Le cadavre de la jeune femme comportait de nombreuses blessures. Avait-elle été tuée par des Chouans, des bandits ? Nul témoin pour confirmer. Aussi en plein pays chouan, on fit de Perrine une sainte républicaine assassinée dans d’atroces souffrances. On raconta qu’une vieille femme qui aida à l’ensevelir, fut immédiatement guérie. On prétendit même que l’âme de la jeune martyre monta au ciel avec des ailes tricolores. Un culte se développa sous l’impulsion des prêtres constitutionnels.

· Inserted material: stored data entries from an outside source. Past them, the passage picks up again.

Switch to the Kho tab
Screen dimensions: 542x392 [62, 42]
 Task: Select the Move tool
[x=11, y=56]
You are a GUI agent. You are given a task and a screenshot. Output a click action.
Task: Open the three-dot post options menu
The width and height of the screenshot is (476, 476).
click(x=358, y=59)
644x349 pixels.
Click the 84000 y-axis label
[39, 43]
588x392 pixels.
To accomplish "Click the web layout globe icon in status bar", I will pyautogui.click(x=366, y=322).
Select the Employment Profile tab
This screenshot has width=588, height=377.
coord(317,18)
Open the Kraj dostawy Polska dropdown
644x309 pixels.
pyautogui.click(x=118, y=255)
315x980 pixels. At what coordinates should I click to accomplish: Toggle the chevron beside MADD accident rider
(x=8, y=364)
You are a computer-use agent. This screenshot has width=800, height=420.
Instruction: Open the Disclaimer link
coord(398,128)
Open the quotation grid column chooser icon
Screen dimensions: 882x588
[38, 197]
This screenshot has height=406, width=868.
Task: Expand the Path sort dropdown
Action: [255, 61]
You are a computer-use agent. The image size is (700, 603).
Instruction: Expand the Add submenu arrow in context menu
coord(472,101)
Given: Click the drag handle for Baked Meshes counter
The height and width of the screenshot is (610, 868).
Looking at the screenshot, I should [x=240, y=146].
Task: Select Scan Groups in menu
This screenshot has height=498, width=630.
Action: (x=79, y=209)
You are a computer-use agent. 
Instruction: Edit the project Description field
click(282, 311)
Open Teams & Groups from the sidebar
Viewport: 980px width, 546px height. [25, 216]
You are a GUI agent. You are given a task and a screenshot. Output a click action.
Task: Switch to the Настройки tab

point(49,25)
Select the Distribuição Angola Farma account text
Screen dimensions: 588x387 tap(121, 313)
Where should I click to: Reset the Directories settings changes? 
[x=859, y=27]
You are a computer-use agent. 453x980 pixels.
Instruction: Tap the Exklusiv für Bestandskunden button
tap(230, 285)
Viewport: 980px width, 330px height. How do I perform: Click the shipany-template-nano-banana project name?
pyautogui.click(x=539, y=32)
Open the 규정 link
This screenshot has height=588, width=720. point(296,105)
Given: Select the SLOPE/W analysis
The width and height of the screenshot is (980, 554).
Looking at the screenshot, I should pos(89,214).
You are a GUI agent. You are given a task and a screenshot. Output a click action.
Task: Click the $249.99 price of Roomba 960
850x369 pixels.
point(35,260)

Ces derniers mal vus de la population très chrétienne espéraient attirer les foules grâce aux superstitions populaires. Infirmes et malades se rendaient à Sainte-Suzanne. On y construit une chapelle toujours debout bien que la dévotion à la sainte tricolore tomba rapidement dans l’oubli.

Chrétiens venez écouter
L’histoire de Perrine Dugué
Thorigné est son village
Agée de près de dix-sept ans
Cette belle fille sage
Est réduite au monument…

Aux Landes près de Blandouet
En chemin comme elle était
Allant à Sainte-Suzanne
Un fripon l’a arrêtée
Tout en lui cherchant chicane
Il voulait en abuser…

Elle, saisie de frayeur
Lui dit en versant des pleurs
Cœur perfide et cœur infâme
J’aime mieux cent fois mourir
Que de perdre ma pauvre âme
Consentant à ton désir…

Aussitôt ce scélérat
A grands coups l’a mise en bas
En lui fendant la cervelle
Comme un enragé brutal
Lui coupant une mamelle
L’écrasant de son cheval
La place où il l’a laissée
C’est où elle est enterrée

Dieu en a fait son Oracle
Pour montrer sa Sainteté
Elle fait souvent miracle
A qui va la visiter.
La priant dévotement
Elle obtient soulagement
A tous nos maux et misères
Prions Dieu sur son tombeau
Qu’il accepte nos prières
Par un prodige nouveau.

Ma chère Mona, ce texte est une complainte que l’on chantait en l’honneur de Perrine. Bon, Mona, un petit coup ? Ok ? Les Charmottes 2005 du Domaine Chauvenet-Chopin. Un Nuits-Saint-Georges subtil, fruité.